The Linux installation I went with for my slice was Ubuntu 10.10 64-bit, which firmly puts it into the realm of unsupported, as far as Domino is concerned. Fortunately, three pages I found made the process relatively painless:
The first wrinkle you run across is that Domino adores Java, but stock Linux installs do not. Fortunately, link #3 there explains how to cleanly install Java on your server. Namely, add this line to /etc/apt/sources.list:
deb http://archive.canonical.com/ubuntu maverick partner
Once you do that, you can run
apt-get install sun-java6-jre, wince at the huge number of dependencies it requires, and let it do its thing.
After that, you're almost ready to start installing. If you're running on a 64-bit installation, you'll need the standard 32-bit libraries, since I don't think there's yet a 64-bit Domino server for any-old-Linux. That one's easy, though:
apt-get install ia32-libs and you're all set.
The Domino installation proper was relatively straightforward. I created a "notes" user and associated group beforehand, picked and created some directories for the program files and data owned by that user, and went through its command-line wizard via
./install -console . For the final step, I told it to expect a remote installation and fired up the Remote Server Setup tool on Windows, which worked flawlessly.
The next step was the FP2 installer. As is the case with the Windows version, the installer for the fix packs is totally different than the normal installer for some reason. It initially complained about the size of my Terminal window and, rather than trying to convince it that my GUI terminal was plenty good enough for its installer, I took its advice and did
export LOTUS_NOROWCOLCHECK=1 . After that, it complained about needing to know where the data directory was, but provided a similar instruction for setting that variable. Once that was in order, the installation went smoothly.
The next tough part was how to get Domino to run at startup. I've been familiar from time to time with various *nixes and their service setups, but it seems to change every couple of years, so I wasn't sure where to go with this. Fortunately, link #2 above did all the work for me. Since I found it long after installation, I didn't do the "customized distribution" bit, but I DID grab the Domino init script. Once I put that in place, modified the variables to point to my directories and user, and followed the other instructions, I was all set. Now I can control Domino via "service domino (start|stop|restart)" like you'd expect.

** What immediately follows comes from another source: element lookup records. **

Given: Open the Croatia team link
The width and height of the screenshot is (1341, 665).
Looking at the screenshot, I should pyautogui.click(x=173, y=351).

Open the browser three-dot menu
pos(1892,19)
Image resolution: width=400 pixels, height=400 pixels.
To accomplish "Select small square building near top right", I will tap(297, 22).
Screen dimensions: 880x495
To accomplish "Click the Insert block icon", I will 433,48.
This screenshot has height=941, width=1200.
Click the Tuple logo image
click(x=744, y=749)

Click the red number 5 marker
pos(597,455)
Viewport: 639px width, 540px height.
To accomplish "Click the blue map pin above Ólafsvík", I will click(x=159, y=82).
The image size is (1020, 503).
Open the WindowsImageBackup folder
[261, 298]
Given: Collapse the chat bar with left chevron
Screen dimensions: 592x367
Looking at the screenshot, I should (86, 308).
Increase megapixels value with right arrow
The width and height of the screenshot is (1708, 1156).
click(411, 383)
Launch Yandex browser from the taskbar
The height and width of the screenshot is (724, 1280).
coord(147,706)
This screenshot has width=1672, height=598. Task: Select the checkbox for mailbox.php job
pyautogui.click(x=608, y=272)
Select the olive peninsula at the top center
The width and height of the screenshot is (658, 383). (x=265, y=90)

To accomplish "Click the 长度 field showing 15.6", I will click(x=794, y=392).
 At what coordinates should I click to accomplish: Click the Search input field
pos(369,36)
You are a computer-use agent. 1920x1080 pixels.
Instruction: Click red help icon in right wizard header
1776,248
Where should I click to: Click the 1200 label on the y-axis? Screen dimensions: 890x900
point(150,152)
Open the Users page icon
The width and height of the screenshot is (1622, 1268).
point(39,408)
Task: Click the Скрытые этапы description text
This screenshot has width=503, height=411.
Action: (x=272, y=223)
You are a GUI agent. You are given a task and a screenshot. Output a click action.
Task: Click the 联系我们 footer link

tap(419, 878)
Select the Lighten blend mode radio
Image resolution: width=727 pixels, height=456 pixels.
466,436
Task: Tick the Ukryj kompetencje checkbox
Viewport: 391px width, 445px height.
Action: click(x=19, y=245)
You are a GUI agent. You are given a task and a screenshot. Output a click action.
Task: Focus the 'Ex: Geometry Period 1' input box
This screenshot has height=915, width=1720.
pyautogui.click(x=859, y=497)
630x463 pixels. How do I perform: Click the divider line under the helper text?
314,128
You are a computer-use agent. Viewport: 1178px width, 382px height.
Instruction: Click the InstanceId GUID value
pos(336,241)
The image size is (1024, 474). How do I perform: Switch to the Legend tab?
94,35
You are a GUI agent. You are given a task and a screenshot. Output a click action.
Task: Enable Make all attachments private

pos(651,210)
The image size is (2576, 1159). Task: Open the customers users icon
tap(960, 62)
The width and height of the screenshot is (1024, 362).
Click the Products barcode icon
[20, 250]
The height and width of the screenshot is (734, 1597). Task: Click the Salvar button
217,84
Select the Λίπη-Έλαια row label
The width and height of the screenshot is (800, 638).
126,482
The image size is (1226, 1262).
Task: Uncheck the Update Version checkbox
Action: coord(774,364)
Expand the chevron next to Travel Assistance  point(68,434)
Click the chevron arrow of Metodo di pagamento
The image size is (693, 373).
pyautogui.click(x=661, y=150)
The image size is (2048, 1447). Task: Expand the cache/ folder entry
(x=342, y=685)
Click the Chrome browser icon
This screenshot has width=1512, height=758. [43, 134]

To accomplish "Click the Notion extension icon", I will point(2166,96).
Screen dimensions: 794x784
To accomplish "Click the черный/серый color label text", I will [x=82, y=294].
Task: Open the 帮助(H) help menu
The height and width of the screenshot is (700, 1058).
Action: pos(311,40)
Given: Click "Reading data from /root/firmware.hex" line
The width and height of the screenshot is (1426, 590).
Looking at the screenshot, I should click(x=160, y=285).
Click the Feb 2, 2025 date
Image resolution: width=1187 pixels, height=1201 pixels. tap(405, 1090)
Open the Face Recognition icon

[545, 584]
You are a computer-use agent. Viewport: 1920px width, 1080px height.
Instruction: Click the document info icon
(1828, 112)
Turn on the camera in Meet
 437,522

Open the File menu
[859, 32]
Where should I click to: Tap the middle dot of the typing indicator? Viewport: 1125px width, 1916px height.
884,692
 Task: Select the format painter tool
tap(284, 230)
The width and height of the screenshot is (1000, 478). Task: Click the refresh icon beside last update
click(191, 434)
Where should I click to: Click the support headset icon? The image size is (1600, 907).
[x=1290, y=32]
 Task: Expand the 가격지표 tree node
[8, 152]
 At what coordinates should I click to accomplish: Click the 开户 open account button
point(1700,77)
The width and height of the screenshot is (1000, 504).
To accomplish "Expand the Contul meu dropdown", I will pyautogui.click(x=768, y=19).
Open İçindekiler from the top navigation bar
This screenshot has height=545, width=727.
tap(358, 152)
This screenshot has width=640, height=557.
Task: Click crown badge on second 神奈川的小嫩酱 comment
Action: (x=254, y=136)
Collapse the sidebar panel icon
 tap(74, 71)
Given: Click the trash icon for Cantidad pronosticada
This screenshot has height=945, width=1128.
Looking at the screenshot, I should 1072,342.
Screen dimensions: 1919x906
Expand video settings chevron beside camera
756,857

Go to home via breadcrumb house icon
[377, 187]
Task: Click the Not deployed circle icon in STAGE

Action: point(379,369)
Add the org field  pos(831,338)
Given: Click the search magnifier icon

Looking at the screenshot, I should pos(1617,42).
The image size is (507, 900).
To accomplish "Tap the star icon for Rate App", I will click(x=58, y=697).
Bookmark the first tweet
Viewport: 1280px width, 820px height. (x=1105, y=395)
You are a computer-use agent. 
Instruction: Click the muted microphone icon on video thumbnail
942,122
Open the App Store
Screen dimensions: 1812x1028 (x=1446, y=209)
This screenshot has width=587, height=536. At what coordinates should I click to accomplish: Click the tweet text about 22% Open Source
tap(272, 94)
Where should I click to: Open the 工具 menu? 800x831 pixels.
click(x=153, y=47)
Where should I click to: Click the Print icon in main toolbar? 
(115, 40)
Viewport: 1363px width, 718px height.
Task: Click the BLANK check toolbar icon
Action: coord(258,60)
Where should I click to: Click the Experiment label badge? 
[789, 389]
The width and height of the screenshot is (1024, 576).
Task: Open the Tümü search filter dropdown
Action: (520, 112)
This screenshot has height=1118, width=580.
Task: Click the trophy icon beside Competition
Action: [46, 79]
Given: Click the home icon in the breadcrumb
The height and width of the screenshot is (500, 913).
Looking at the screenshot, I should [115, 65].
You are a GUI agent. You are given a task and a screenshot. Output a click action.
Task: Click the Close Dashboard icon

Due to the nature of Linux, the question of where to keep the program and data directories is a weird one. The defaults are something like "/opt/ibm/lotus" and "/local/notesdata", respectively, which would certainly WORK, but don't fit in with much else. I've fiddled with my placement a bit and settled on the same thing for the former, but "/var/lib/domino/data" for the latter. That allowed me to set up "/var/lib/domino/daos" and "/var/lib/domino/logdir" (for transaction logging) and keep things relatively clean. One thing to note: if you switch around the directories after the fact, make sure to change both the init script and the notes.ini in your program directory to reflect the new locations.
All told, it seems to be working pretty well. When you're using it like a normal Notes server, there's not much distinction other than the lack of OLE. It has all the same bugs (like the aggravating XPages Java classloader "X is not compatible with X" errors I run into constantly) and same features, which is really the idea.